That makes for much more efficient memory access than I had realised. i.e. a direct Zero Page 16bit ADC could be done in two cycles compared to the 4 or 5 it takes the '816. Nice!

Like John, I'm still wondering how to deal with 8bit data / operations without resorting to instructions to set the memory width state. But with that said (on the '816) I rarely change to 8bit memory unless I'm dealing with data that has to be processed 8bits at a time. Think pixels or text. And I basically never switch the Index registers to 8bit so possibly that mode could just be entirely ignored.

I do want to harp on about why a movable Direct Page is so useful for a bit more.

I think it's fairly typical to view Zero Page as processor registers that just happen to live outside the processor. And that means, like any processor, when doing a function call the state of those registers may need to be saved. On the 6502 with its fairly small call depths I think that's generally done by giving each function its own section of Zero Page and assuming no recursion and that two functions won't stomp on each others state.

But as programs get bigger, think a full 24bits of memory, it's going to become harder and harder to ensure each function plays nicely only in its own tiny piece of Zero Page.

An obvious solution is to save the Zero Page 'registers' onto the Stack; and then restore them when the function completes. But that's a lot of pushing and popping.
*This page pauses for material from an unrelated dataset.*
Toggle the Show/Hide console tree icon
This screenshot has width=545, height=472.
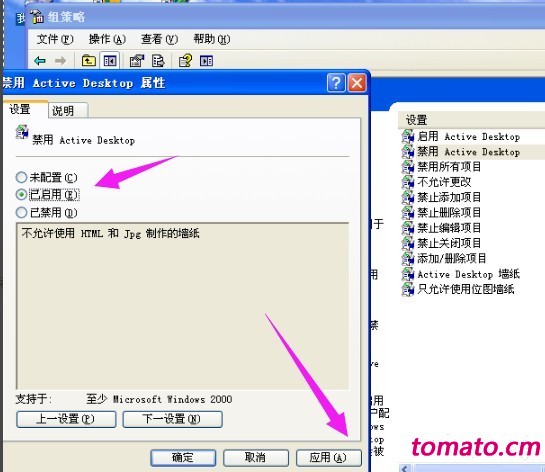(110, 61)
A far nicer solution is have a movable Direct Page and slide it down memory as functions are called. This implicitly saves the state of the calling function because its Direct Page address is no longer accessible because the Direct Page has been moved on. And implicitly restores the state of the calling function when its Direct Page is put back where it was when the called function returns. As a bit of an '816 aside: because the '816 has limited Stack addressing I'll push function arguments onto the stack and then set Direct Page to point to the Stack and address those parameters from the Direct Page instead. Very useful and it allows the stack to continue to be used as a stack.


Top
 Profile  
Reply with quote  
PostPosted: Wed May 08, 2024 9:40 am 
Offline

Joined: Mon Jan 19, 2004 12:49 pm
Posts: 962
Location: Potsdam, DE
Does this let you use a stack frame? So you would define variables on your (much larger) stack so that input variables remain at a fixed offset above the current stack pointer, and local variables appear below the stack pointer?

With a 6502 it's messy: transfer the stack pointer to X, and then offset from 102,x 104,x etc and then some arithmetic to sort out any variables you've eaten when you return - it really needs the calling routine to tidy up the stack and it's slow... I suppose it could work the same way but with a 16 bit X register?
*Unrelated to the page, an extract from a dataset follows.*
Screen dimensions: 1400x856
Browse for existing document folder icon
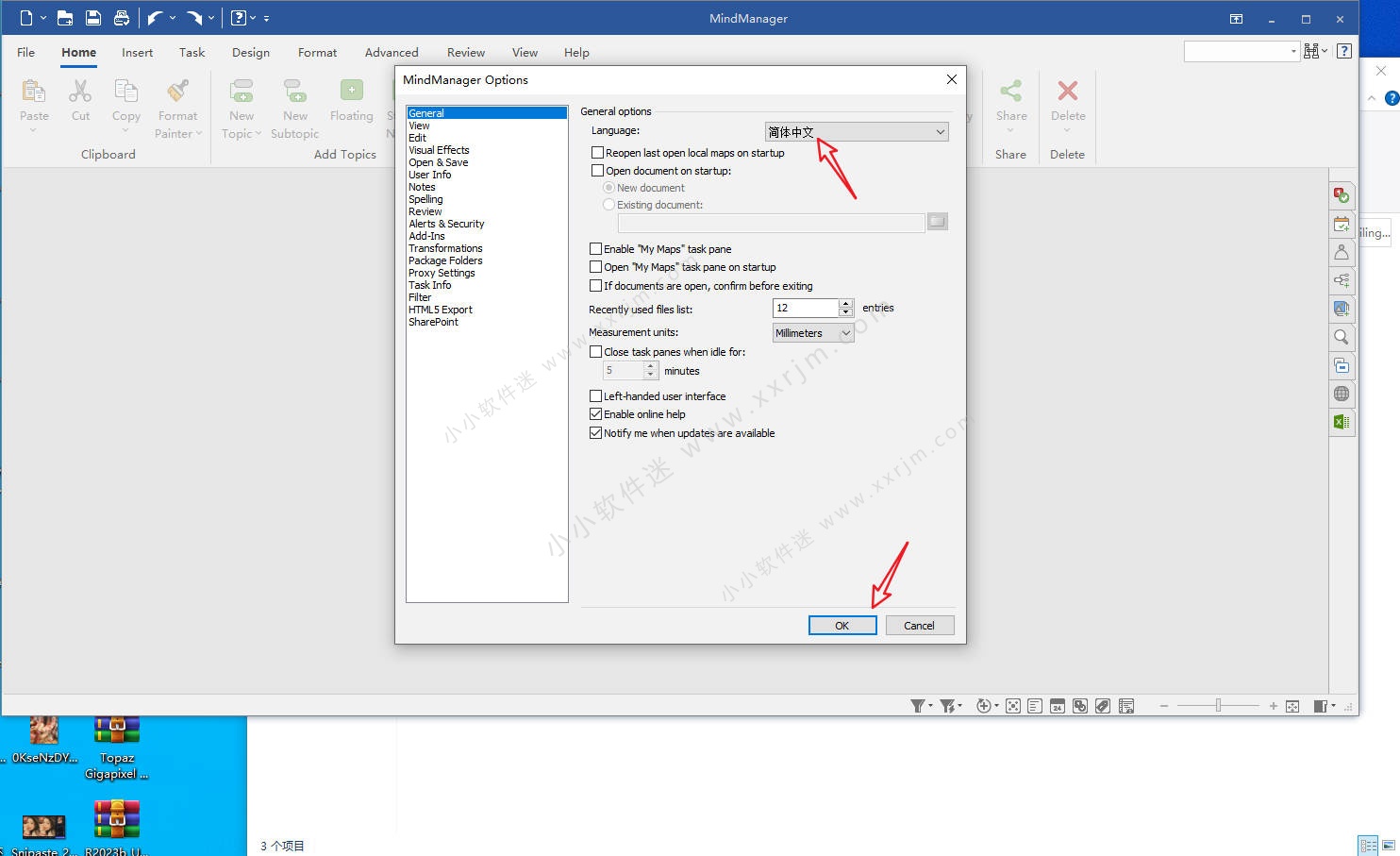(x=937, y=222)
8086 has a base pointer which you set on entry to your subroutine, and can also return and eat n stack entries in one instruction... that's very useful.

Neil


Top
 Profile  
Reply with quote  
PostPosted: Wed May 08, 2024 9:45 am 
Offline

Joined: Tue Sep 03, 2002 12:58 pm
Posts: 336
I missed that too. So zero page will only be 256 bytes, and that does make the ability to move it useful. But packing the address into the opcode will make a big difference to the speed.

It's an interesting idea, and I think one worth pursuing. My recommendation is to start with a software simulator, particularly if you've never worked with FPGAs before. It's a lot easier to experiment with changes to the instruction set there.


Top
 Profile  
Reply with quote  
PostPosted: Wed May 08, 2024 11:23 am 
Offline
User avatar

Joined: Mon Aug 30, 2021 11:52 am
Posts: 287
Location: South Africa
barnacle wrote:
Does this let you use a stack frame? So you would define variables on your (much larger) stack so that input variables remain at a fixed offset above the current stack pointer, and local variables appear below the stack pointer?
Yup, that's exactly using the Direct Page as a stack frame. Which (if my memory works - but it's been a while) is very similar to how the 16bit x86 BP register was used.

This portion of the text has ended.